Ирка кивнула. Она сама, правда, никогда не предавала свои мечты, но часто видела, как это делают другие. Бабаня, например, мечтала стать дизайнером и придумывать свои коллекции, а в результате довольствовалась тем, что шила платья и театральные костюмы.

— А чего стоят минуты нравственного обвисания? Омерзительного парализующего слабоволия, маскирующегося под сонливость, которое атакует тебя утром и вечером? Да‑да, именно утром и вечером корабли мечты разбиваются особенно часто. Неужели не было никогда, что ты решаешь сделать пробежку, или начать учить японский, или еще чего, а вместо этого выключаешь будильник и зарываешь нос в подушку? Или когда в двух минутах от цели вялость заставляет тебя забыть все вчерашние планы, и в одну минуту ты теряешь все то, чего достиг раньше, совершенствуя волю? А усталость, а голод, а расхлябанность? А вечное стремление начать с понедельника, который никогда не наступит? А желание бросить журавля в небе ради синицы, а то и ради вороны в руке? — укоризненно продолжал Эссиорх.

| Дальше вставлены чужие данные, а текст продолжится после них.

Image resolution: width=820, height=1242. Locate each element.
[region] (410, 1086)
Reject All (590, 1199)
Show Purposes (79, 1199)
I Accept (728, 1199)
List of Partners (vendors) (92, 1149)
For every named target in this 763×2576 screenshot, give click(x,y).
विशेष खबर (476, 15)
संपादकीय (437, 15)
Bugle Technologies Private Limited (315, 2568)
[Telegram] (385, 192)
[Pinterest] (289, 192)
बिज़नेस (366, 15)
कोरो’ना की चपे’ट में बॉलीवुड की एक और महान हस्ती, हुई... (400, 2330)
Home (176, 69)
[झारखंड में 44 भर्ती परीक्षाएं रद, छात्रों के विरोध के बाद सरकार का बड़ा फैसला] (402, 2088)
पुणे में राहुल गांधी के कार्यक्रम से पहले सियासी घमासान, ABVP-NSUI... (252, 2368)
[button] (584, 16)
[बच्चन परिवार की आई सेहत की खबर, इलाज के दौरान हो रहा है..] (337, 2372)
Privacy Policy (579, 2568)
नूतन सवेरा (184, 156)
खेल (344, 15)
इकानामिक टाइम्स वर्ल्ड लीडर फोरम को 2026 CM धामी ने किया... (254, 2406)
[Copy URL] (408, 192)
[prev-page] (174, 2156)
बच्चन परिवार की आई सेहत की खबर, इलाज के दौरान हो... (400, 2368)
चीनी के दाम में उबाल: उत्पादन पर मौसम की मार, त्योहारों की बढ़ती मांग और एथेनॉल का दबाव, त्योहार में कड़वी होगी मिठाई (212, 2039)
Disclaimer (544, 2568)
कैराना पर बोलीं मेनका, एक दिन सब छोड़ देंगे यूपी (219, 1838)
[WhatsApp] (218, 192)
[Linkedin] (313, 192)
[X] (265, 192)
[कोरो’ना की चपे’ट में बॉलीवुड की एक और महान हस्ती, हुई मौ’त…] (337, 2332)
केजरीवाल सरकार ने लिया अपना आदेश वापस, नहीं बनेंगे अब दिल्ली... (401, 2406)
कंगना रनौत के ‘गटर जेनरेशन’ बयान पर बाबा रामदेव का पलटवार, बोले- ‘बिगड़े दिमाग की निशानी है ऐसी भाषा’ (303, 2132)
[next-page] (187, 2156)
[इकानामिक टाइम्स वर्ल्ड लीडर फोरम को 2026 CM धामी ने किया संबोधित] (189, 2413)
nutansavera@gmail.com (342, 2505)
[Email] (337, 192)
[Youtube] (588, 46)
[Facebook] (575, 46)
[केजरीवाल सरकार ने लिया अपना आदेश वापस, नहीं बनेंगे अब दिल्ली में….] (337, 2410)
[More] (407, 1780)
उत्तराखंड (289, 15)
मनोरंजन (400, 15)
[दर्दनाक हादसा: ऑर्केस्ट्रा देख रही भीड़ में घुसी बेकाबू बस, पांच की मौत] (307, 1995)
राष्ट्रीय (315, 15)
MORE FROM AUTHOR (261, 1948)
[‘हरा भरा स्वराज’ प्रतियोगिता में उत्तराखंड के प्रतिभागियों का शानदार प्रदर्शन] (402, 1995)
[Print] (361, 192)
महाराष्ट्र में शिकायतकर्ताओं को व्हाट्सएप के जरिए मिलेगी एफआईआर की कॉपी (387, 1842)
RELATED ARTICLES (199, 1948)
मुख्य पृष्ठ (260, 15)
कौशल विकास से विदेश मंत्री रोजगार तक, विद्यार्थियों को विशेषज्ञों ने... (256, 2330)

При этом он так пламенно смотрел на Ирку, что та на всякий случай обернулась, проверяя, не стоит ли за ее спиной кто‑нибудь, нуждающийся в обличении.

— Вот для того‑то, чтобы не сбиться, когда идешь по дороге к мечте, и нужен Камень Пути. Тот, кто им владеет, никогда не ведает сомнений. Днем и ночью он всегда полон сил и радостного, восторженного желания идти до конца. Он не знает уныния, никогда не сворачивает — и всегда добивается своего, какой бы труднодоступной цель не была! Пожелай ты стать земным властителем, или написать гениальный роман, или покорить сердце самой красивой девушки, пусть даже она живет за высокой стеной и охраняет ее пес Цербер — все станет реальностью! Сколько бы лет не прошло, твои силы будут все так же неиссякаемы, как в тот миг, когда ты только пожелал этого. Ты никогда не согласишься на меньшее! Никогда не разменяешь золотую монету своей мечты на множество блестящих новеньких медяков, — произнес Эссиорх с воодушевлением.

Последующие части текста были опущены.